## begin Data provided
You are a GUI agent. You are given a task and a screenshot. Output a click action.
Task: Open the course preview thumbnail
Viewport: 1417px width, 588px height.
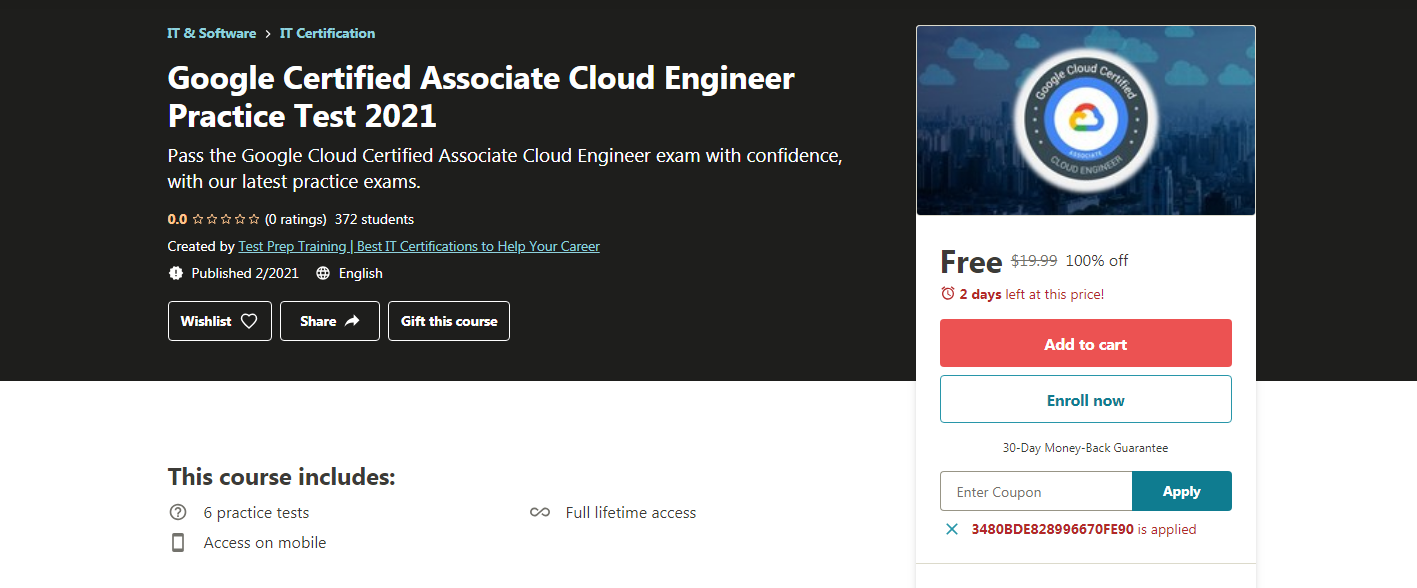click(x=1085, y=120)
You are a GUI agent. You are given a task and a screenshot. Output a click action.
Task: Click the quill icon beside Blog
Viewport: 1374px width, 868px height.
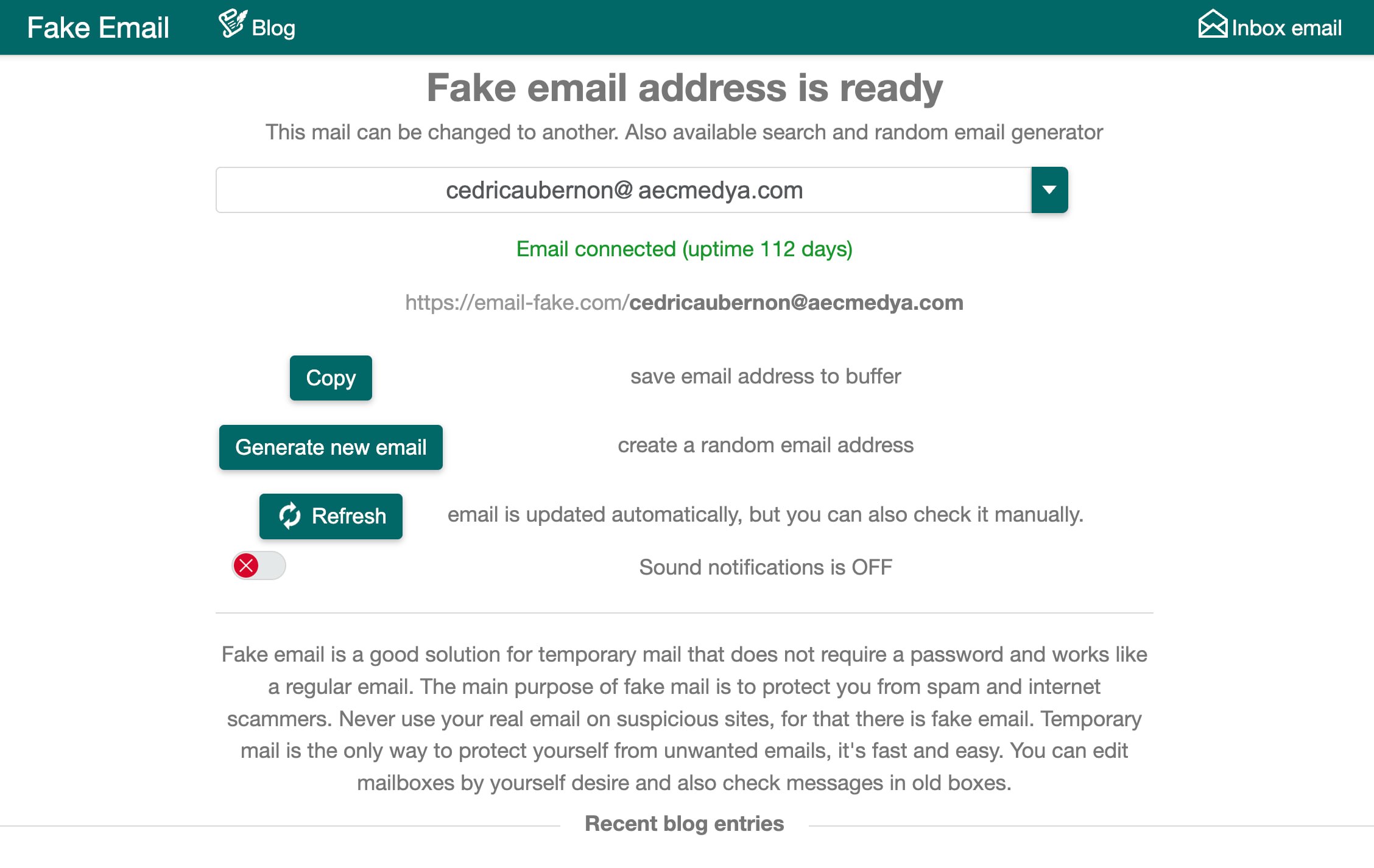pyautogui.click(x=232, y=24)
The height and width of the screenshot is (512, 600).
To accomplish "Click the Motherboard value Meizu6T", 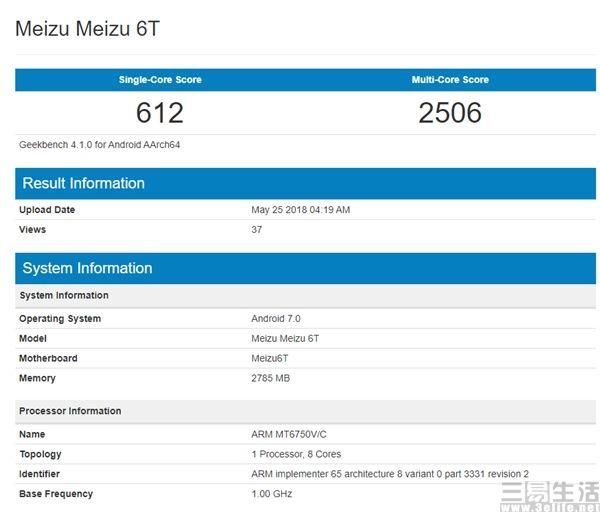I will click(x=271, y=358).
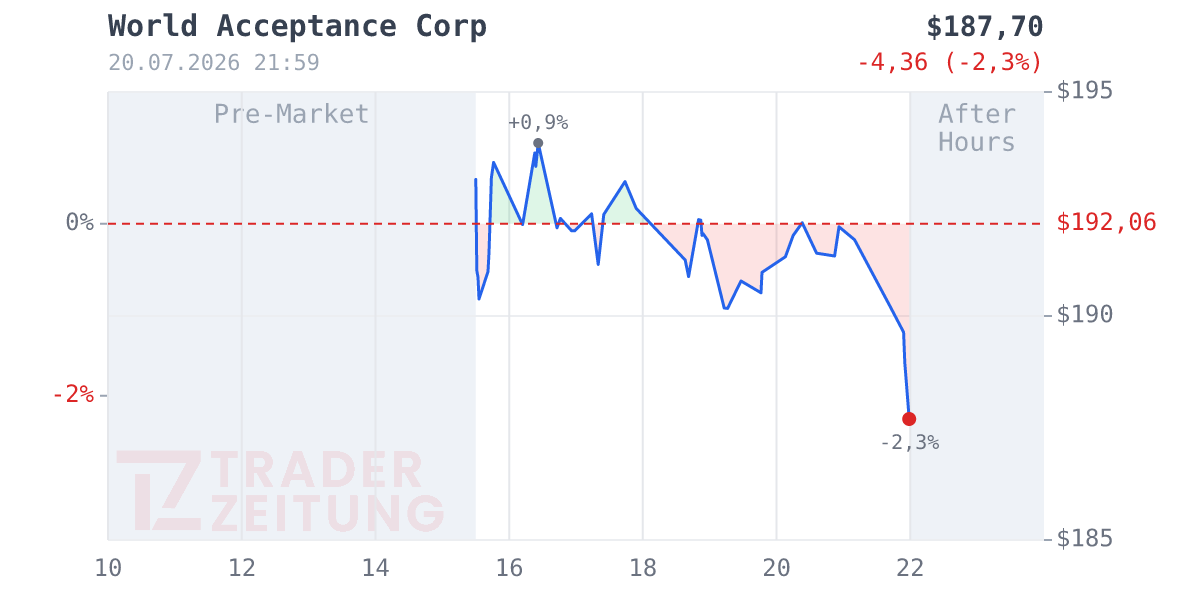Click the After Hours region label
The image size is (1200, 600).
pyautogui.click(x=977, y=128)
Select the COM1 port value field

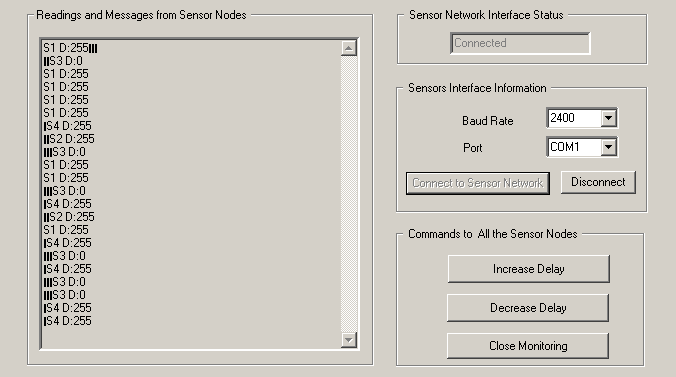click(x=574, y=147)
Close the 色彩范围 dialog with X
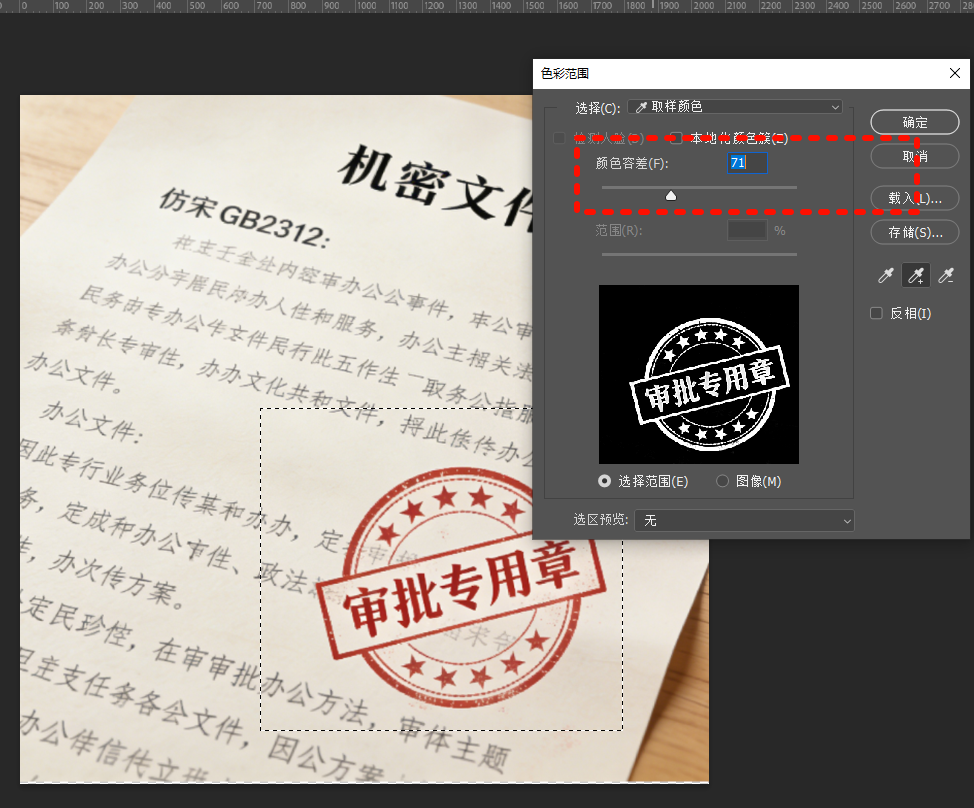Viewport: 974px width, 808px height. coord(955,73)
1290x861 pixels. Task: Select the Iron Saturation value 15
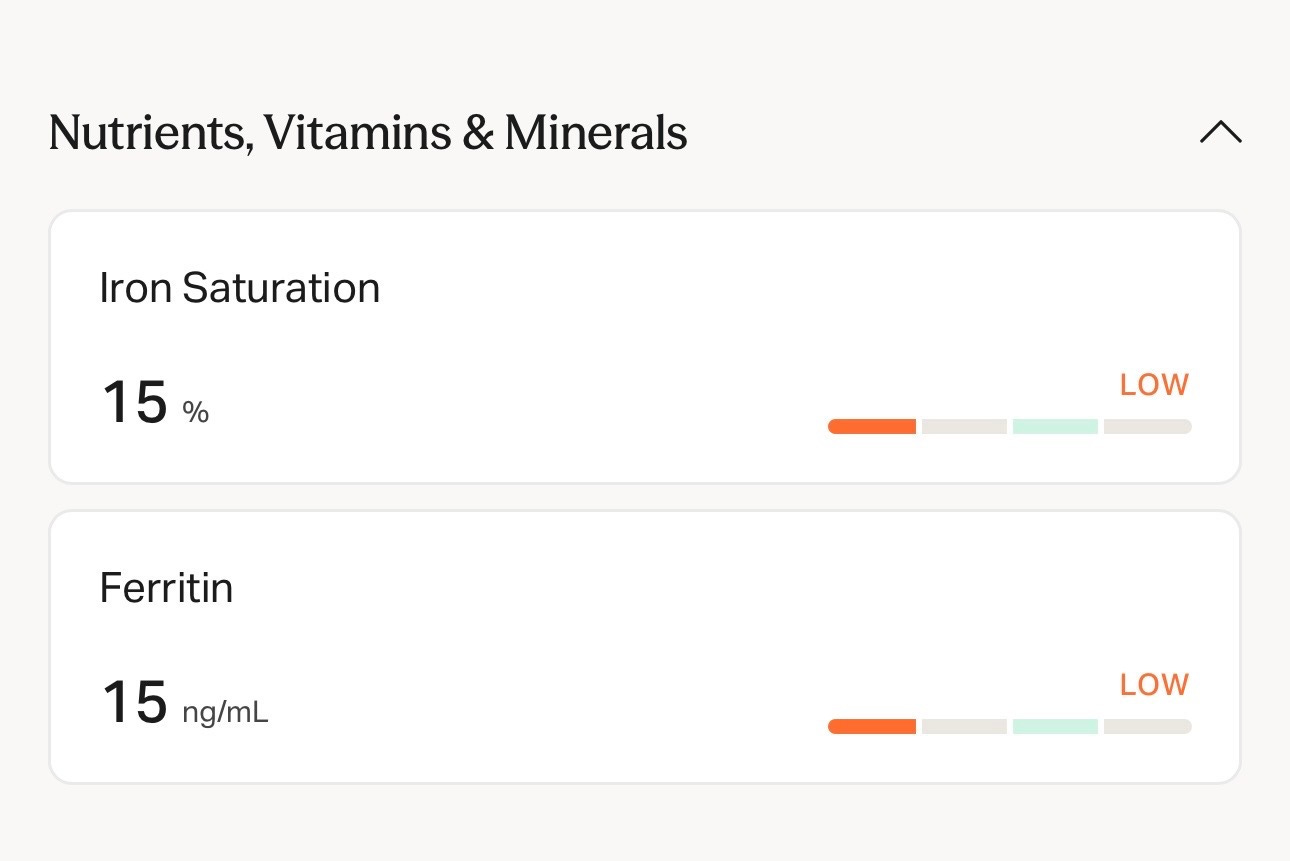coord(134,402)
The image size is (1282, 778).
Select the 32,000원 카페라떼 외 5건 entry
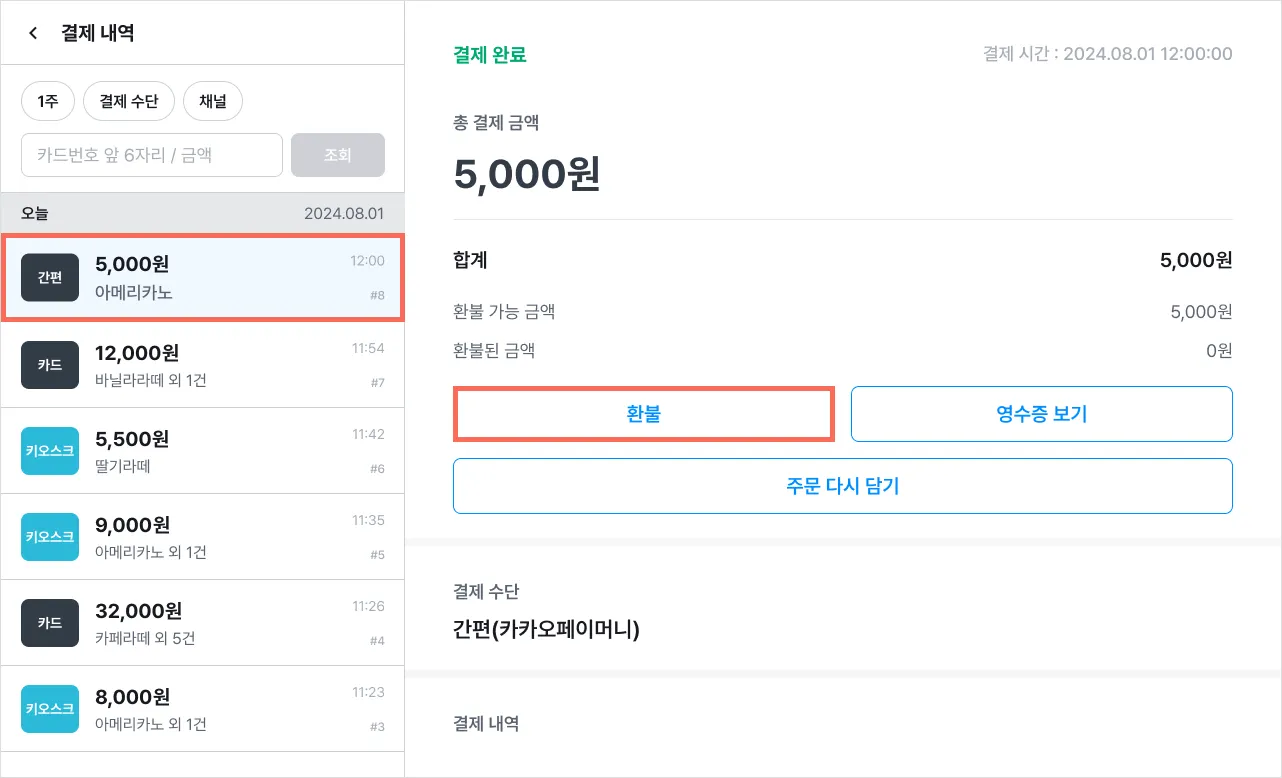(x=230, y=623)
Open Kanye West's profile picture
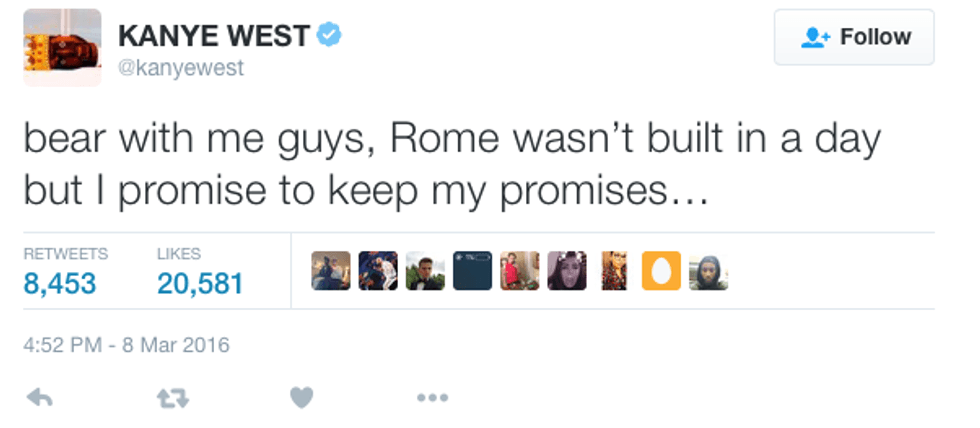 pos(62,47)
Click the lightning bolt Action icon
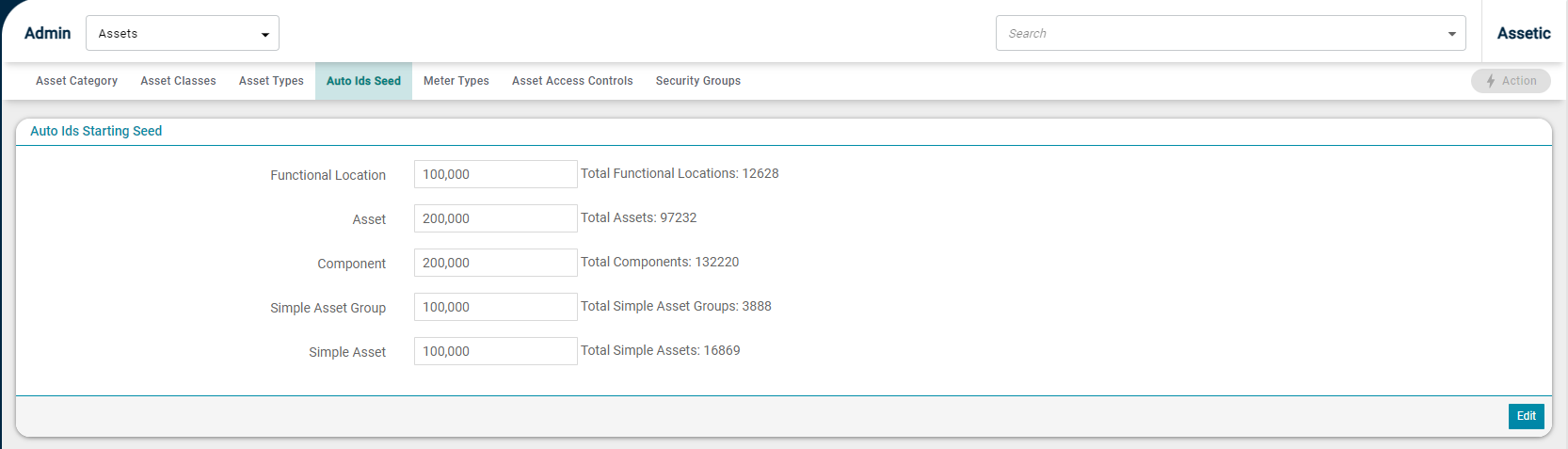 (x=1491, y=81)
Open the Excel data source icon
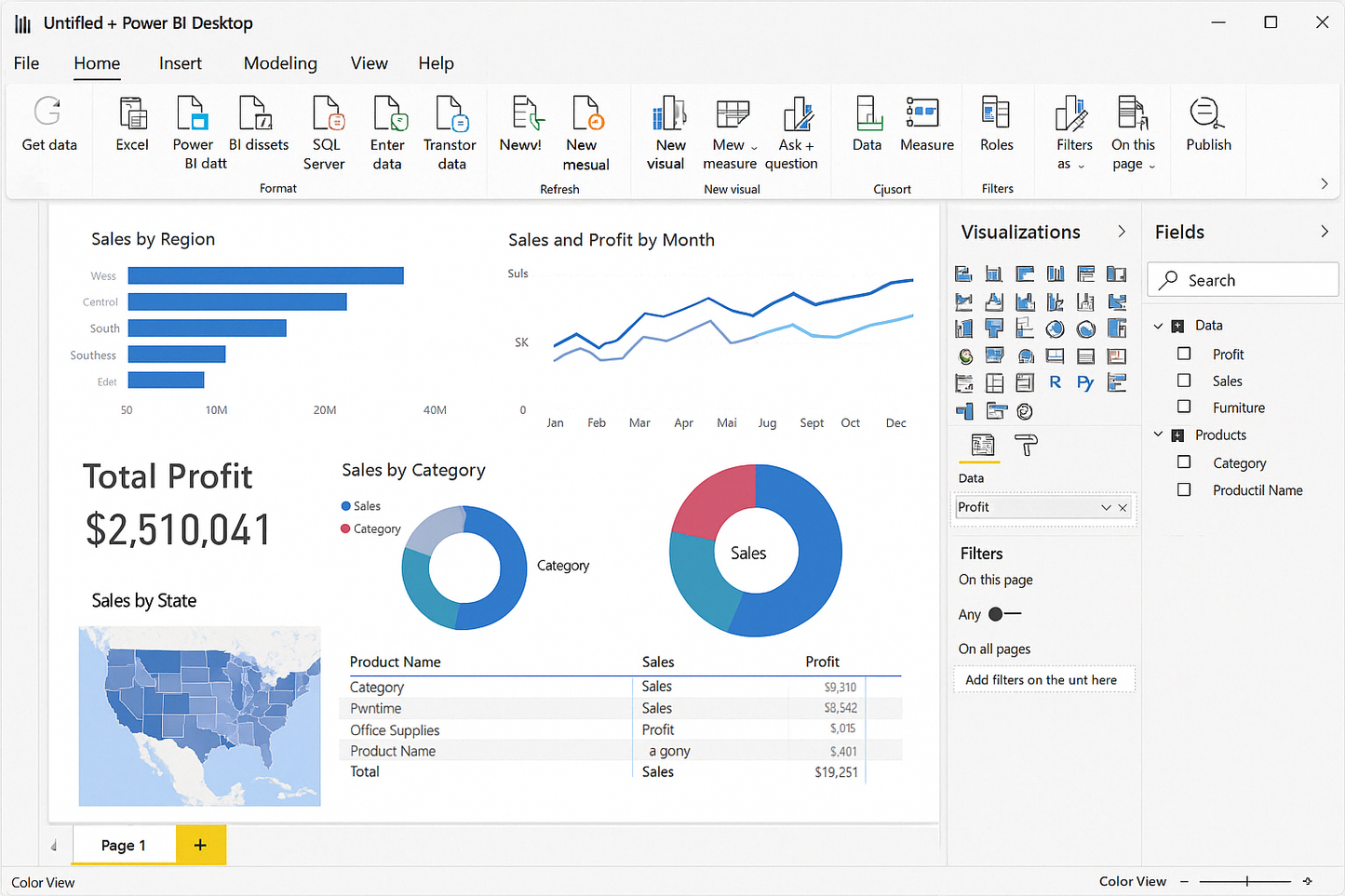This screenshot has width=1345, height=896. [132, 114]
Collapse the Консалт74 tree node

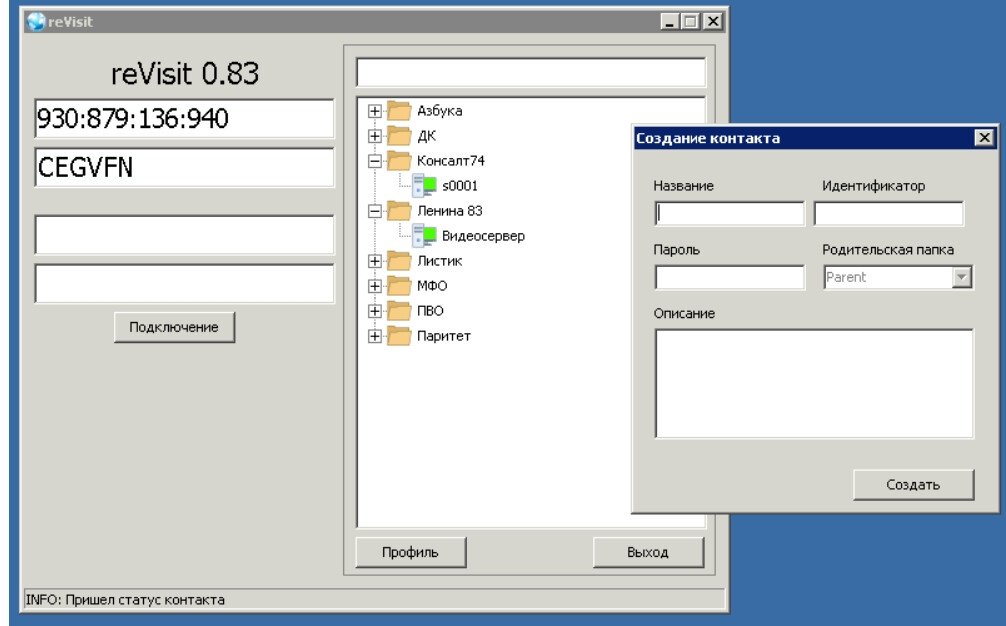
## end Data provided
• **Written task**
Recast the lines as a numbered list, starting with the line containing "Open Kanye West's profile picture" and going through the last of the lines. Skip blank lines and leave the pictures out of your answer.

• **Exercise output**
1. Open Kanye West's profile picture
2.  pos(62,47)
3. Click the lightning bolt Action icon
4.  (x=1491, y=81)
5. Open the Excel data source icon
6. This screenshot has width=1345, height=896. [132, 114]
7. Collapse the Консалт74 tree node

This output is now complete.